Revolta dos Malês, uma página ainda por ser lida na história brasileira
Livro detalha movimento de negros muçulmanos em Salvador, na madrugada de 25 de janeiro de 1835.
Foto: reprodução |
A
história das revoltas sociais no Brasil ainda é um terreno a ser explorado.
Nesse sentido, um livro lançado no final do ano passado traz luz a um episódio
pouco conhecido e que completará 189 anos no próximo dia 25. Ficou conhecido
como Revolta dos Malês, ocorrida no século 19 em Salvador. Malês eram os
escravos muçulmanos, que se rebelaram contra a segregação e a violência.
Assim,
para o professor e ativista Juarez Xavier a Revolta dos Malês foi o
“modelo ético/estético” de um tipo de brutalidade do Estado. Que passa por
Canudos (1896/7) e chega aos dias de hoje, como no massacre do Carandiru (1992)
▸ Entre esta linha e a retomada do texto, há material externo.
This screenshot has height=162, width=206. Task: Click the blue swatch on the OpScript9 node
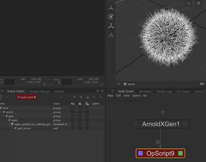[x=141, y=153]
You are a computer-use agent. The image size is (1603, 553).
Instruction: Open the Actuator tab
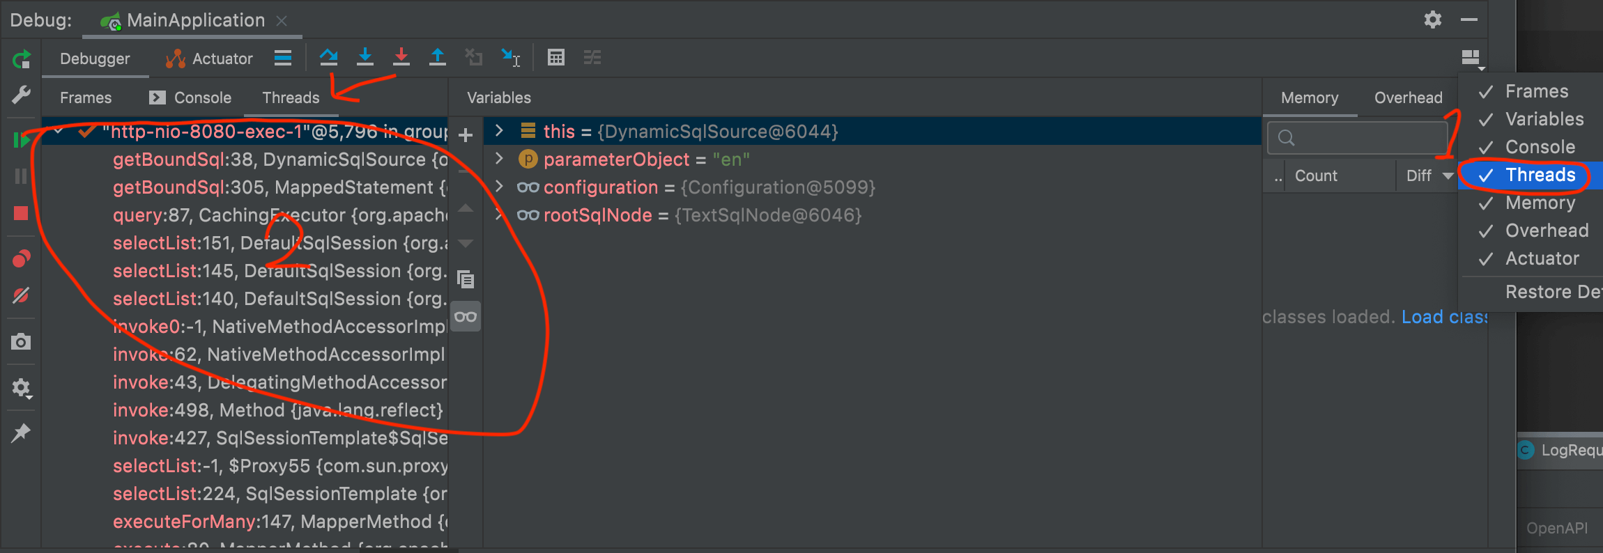click(x=210, y=59)
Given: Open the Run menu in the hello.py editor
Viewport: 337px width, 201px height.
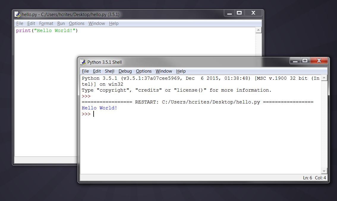Looking at the screenshot, I should (61, 23).
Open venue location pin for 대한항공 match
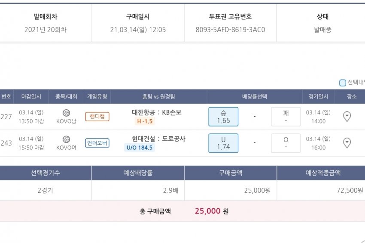 (x=347, y=117)
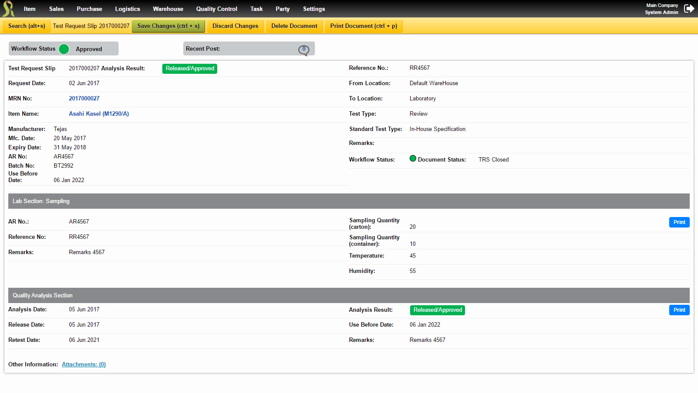The width and height of the screenshot is (698, 393).
Task: Click Save Changes button
Action: click(x=168, y=26)
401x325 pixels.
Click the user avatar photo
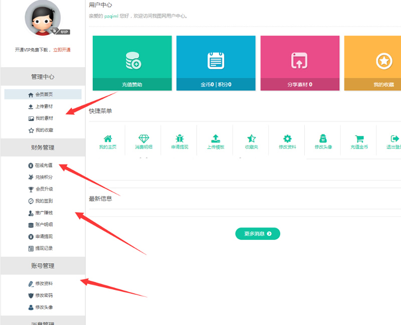coord(43,18)
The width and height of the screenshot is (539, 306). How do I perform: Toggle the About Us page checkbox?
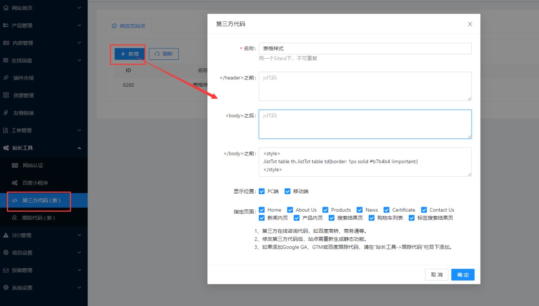pyautogui.click(x=290, y=210)

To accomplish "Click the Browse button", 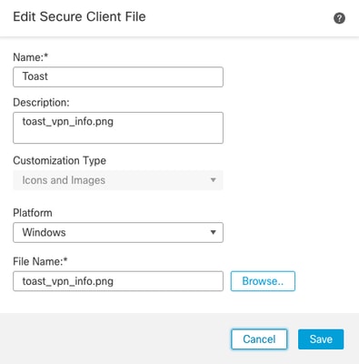I will 263,281.
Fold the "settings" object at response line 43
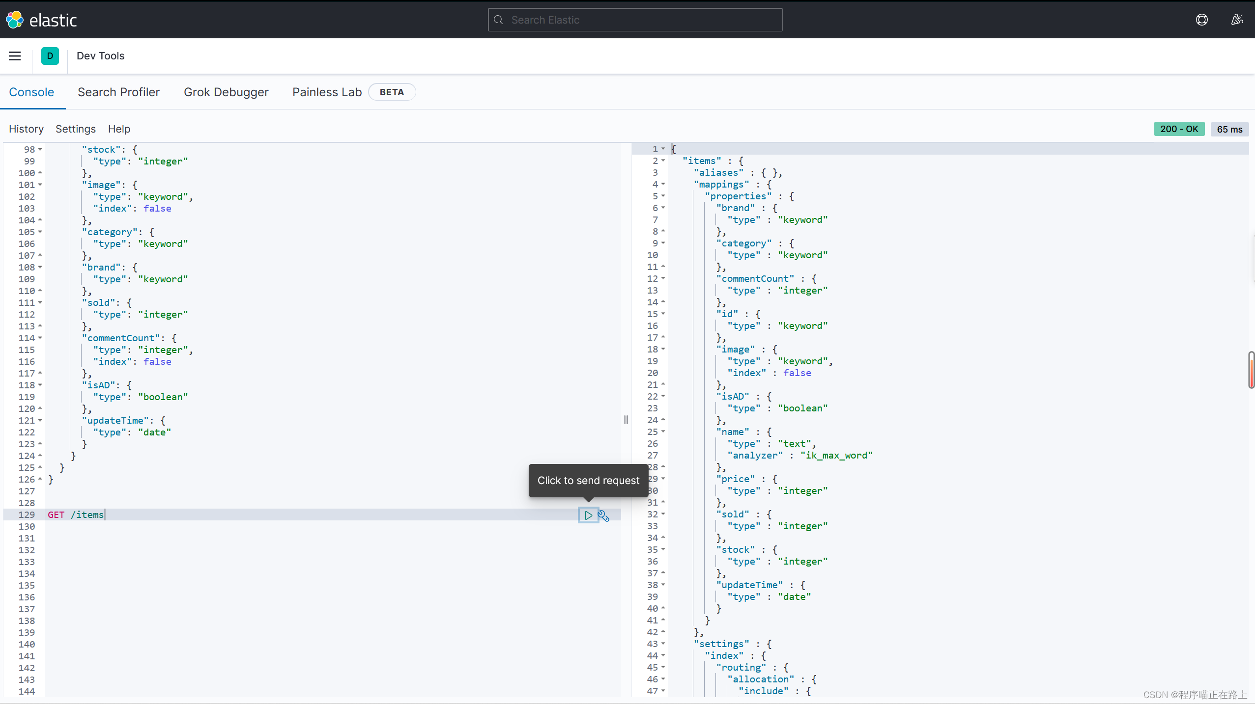This screenshot has width=1255, height=704. (663, 644)
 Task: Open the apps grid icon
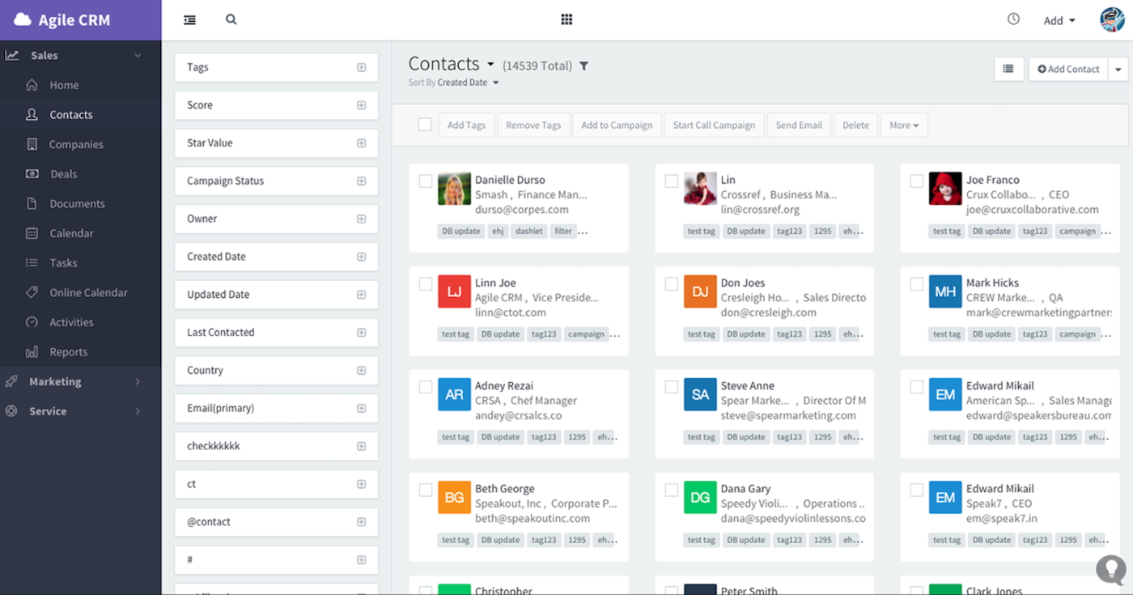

ou na chacina de Jacarezinho (2021). A lógica é a mesma, afirma: “Cercar e
aniquilar a horda de desordeiros, pobres, pretos e abandonados”.
Xavier
assina o prefácio do livro Malês – A revolta dos escravizados na Bahia
e seu legado (Planeta, 336 páginas), escrito pelo jornalista paulista
(de Bauru) Gilvan Ribeiro, 59 anos, conhecido, entre outras obras, pelo
livro Casagrande e seus demônios, lançado em 2013. A “orelha” do
livro traz texto do sociólogo e professor Muniz Sodré.
Retrovisor
da história
O
Brasil de 1835 contava apenas 13 anos desde a proclamação da Independência. E
11 de sua primeira Constituição, imposta por Dom Pedro I, sem a abolição da
escravatura ou a emancipação das mulheres. Um período marcado por vários
levantes. E também, como assinala Xavier, o “temor das elites no retrovisor da
história”, com a recente revolta dos escravos no Haiti. No Brasil, dos séculos
16 a 19, teriam sido trazidos 4,8 milhões de crianças, mulheres e homens
escravizados. Ao mesmo tempo, indígenas eram sistematicamente dizimados.
“Desse
sistema circular que envolvia metrópole, colônia e continente africano,
derivaram três fenômenos que se estendem pelo eixo temporal do país: a
descartabilidade humana, o apartheid social e a subcidadania no porão da
sociedade”, assinala o prefaciador. Já o autor do livro lembra que a Revolta
dos Malês não é tratada como acontecimento isolado, “que acabou dizimado
sem deixar consequências, mas sim como um dos mais impactantes eventos de uma
marcha histórica que continua em curso”.
Cenário
devastador
Gilvan
detalha a procedência e as motivações dos revoltosos, que estimativas
consideradas por ele mais confiáveis seriam em torno de 600. Saíram às ruas, na
madrugada de 24 para 25 de janeiro de 1835 (no final do período sagrado do
Ramadã), com porretes, foices, facas, lanças, espadas, quase nenhuma arma de
fogo. Foram reprimidos sem piedade pelas forças policiais, alertadas por
delações – as informações vazaram (inclusive após uma briga de casal) e
precipitaram o movimento.
“O alvorecer revelaria um cenário devastador para o sonho de liberdade do malês. Quem percorresse o trajeto da Fonte do Xixi até o Quartel da Cavalaria iria se deparar com dezenove corpos de africanos, deixados no chão após o final do combate”, descreve o autor. “Sem contar os que sucumbiram no mar e desapareceram levados pelas águas.” O chefe da polícia contabilizaria 50 mortos, mas segundo Gilvan o número “seguramente” passou de 70. Um dos corpos foi, inclusive, enterrado sem cabeça, que foi parar na Universidade de Harvard, nos Estados Unidos. Centenas foram sepultados em desacordo com as normas muçulmanos. E muitos também conseguiram escapar do cerco policial.
O jornalista e pesquisador dedica um capítulo à contribuição dos blocos afros de Salvador, que em seu trabalho mantêm a história viva. Blocos como o Malê Debalê, criado em 1979, o Olodum e o Ilê Ayê. Com a violência e o preconceito atingindo desde sempre a população negra, o debate segue contemporâneo.